Molluscum contagiosum

What is Molluscum contagiosum (MC)?

Molluscum contagiosum (MC) is a disease named after the virus it is caused by, the Molluscum Contagiosum virus (MCV). This is a common viral infection in children and adults which presents as a skin breakout. It is described as multiple, small, dome-shaped bumps, ranging in color from skin-colored to white, and can vary in sizes from as small as a pinhead to as large as a pencil eraser. They often have a visible tiny dimple in the center. The bumps do not hurt and usually do not itch. Most people have a group or line of bumps together. People with a weakened immune system may develop larger bumps in large groups.

Is MC contagious?

Yes, it is very contagious! However, once the bumps have resolved, you can no longer spread the virus.

How is MC transferred?

The skin bumps developed on the infected area carry the MC virus that can be transferred to others by skin-to-skin contact or by contact with a contaminated object, such as a used towel or washcloth. MC can also be transferred from one area of the body to another by scratching or touching a bump.

Location of skin bumps in adult

Skin breakouts caused by MC usually occur on the torso, arms, and legs since children can become infected during a contact sport or other activities. However, the bumps can appear anywhere on the body except the palms of the hands and soles of the feet.

How did I get molluscum contagiosum?

You must have come into contact with the MC virus by skin-to-skin contact with an infected person or by contact with a surface that has the virus on it. As a result, this means that you can spread the virus if you have MC bumps on your skin.

When did I come in contact with the virus?

The bumps usually appear two to six weeks after you are exposed to the virus.

How can I know that I have MC and not other types of skin bumps?

There are many other skin diseases that can present with similar skin bumps. Nevertheless, Dr. Shafa can usually diagnose molluscum contagiosum based on a thorough exam. If the diagnosis is uncertain, Dr. Shafa will examine your skin lesion with a dermoscope, a handheld skin microscope. If the skin bumps look strange or they are unresponsive to treatment, a skin biopsy of the bump will be suggested to confirm the diagnosis microscopically.

Why is treatment for MC suggested?

Untreated MC can remain persistent for months up to a year. Since it is a highly contagious skin infection, it can be transferred to another part of the body or to other people coming in contact with the infected skin. Furthermore, the virus can survive on objects for a period of time and can contaminate others who come into contact with the objects (clothes, towels, bedding, toys).

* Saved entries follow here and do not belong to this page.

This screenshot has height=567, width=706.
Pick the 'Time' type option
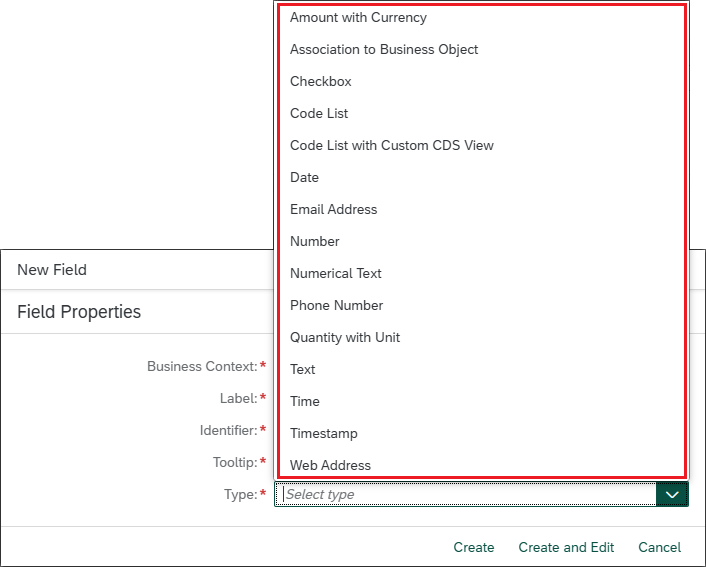305,401
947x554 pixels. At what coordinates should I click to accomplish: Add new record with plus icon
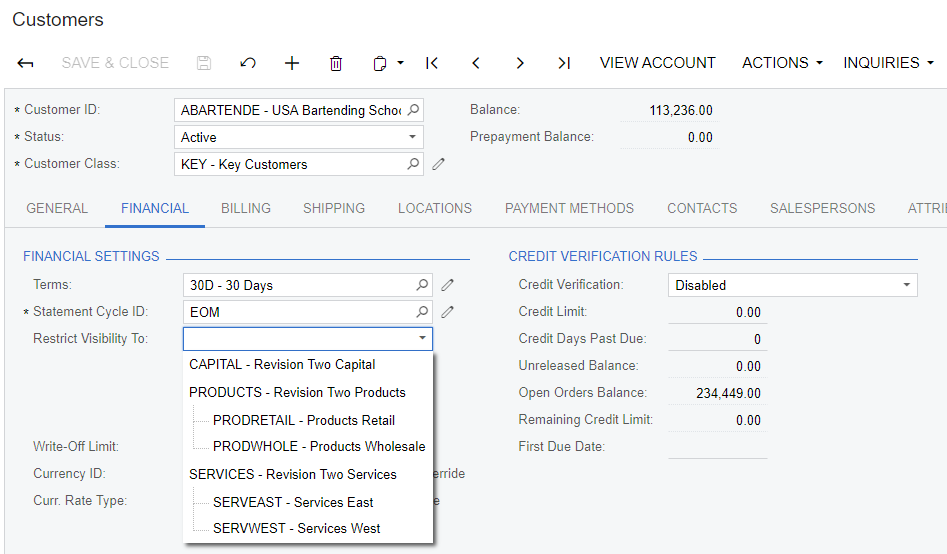point(292,63)
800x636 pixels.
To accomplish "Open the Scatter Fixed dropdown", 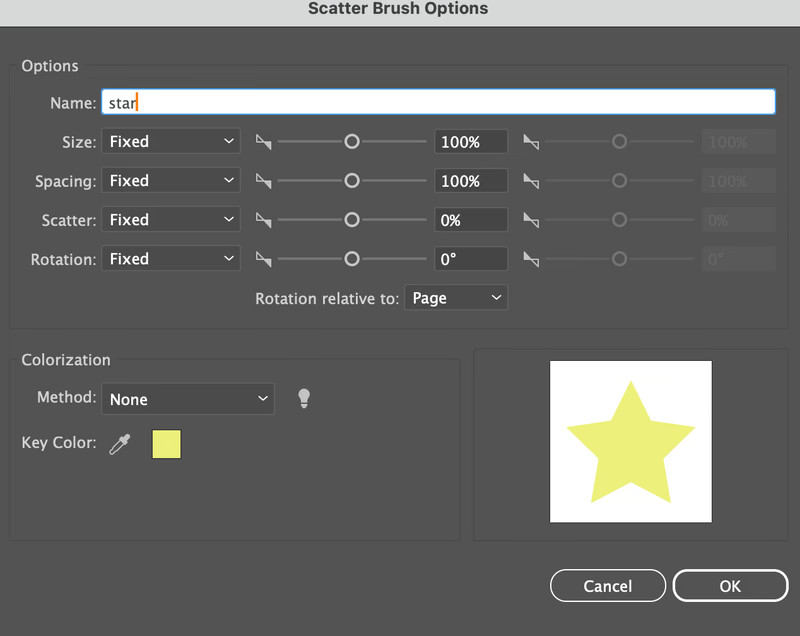I will (171, 220).

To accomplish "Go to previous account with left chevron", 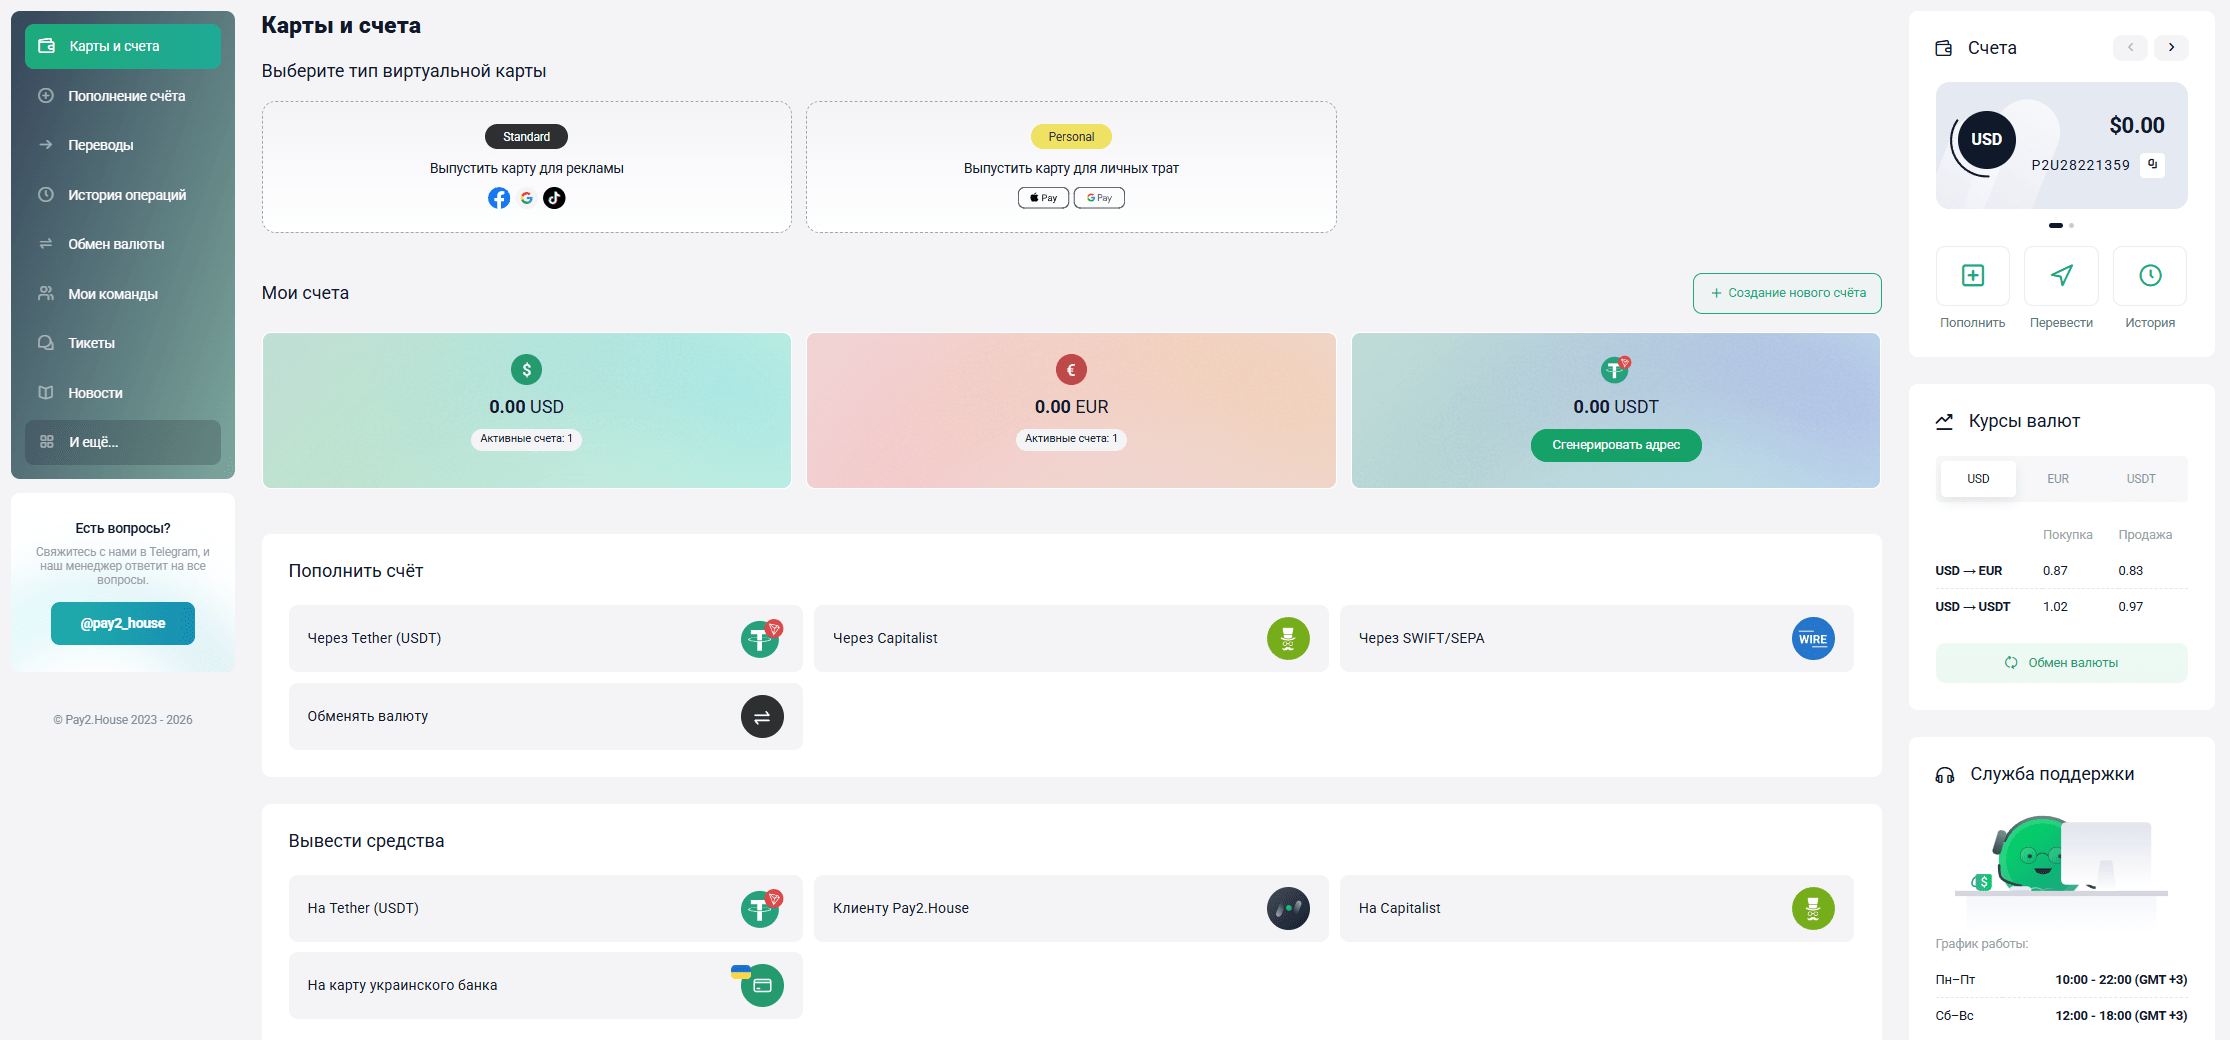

Typically, individuals infected with MC virus desire treatment for cosmetic reasons and prevention of spread to new areas on the skin as well as to other individuals. People with weakened immune systems can develop severe and long-lasting infections.

How is MC treated?

We do not treat MC viruses by oral medication. Treatment commonly consists of local destruction of the lesion to stimulate your immune system. We can perform such a treatment with many different modalities.

What are treatment options to some of the frequently performed treatments for MC:

  • Cryotherapy (freezing of the lesion with liquid nitrogen)
  • Curettage (shaving the lesion deeply from the skin)
  • Cantharidin (a chemical derived from beetles to induce blister formation)
  • Podophyllotoxin (a medication that can be applied directly to the MC bumps)
  • No treatment for MC is also one treatment options since in healthy people MC can disappear over time

What is the best treatment?

Treatment usually depends on the following factors:

Some of the frequently performed treatments for MC include:

  • Location of the MC bumps
  • Patient’s age, lifestyle, and preference

Side effects of the MC treatment?

Treatment of the MC may cause some discomfort and skin irritation at the side of treatment. Darker skin individuals may have discoloration of rare scarring at the site of the procedure. Avoid scraping off the bumps while they are healing because you may spread the virus to other areas or cause secondary infection with bacteria.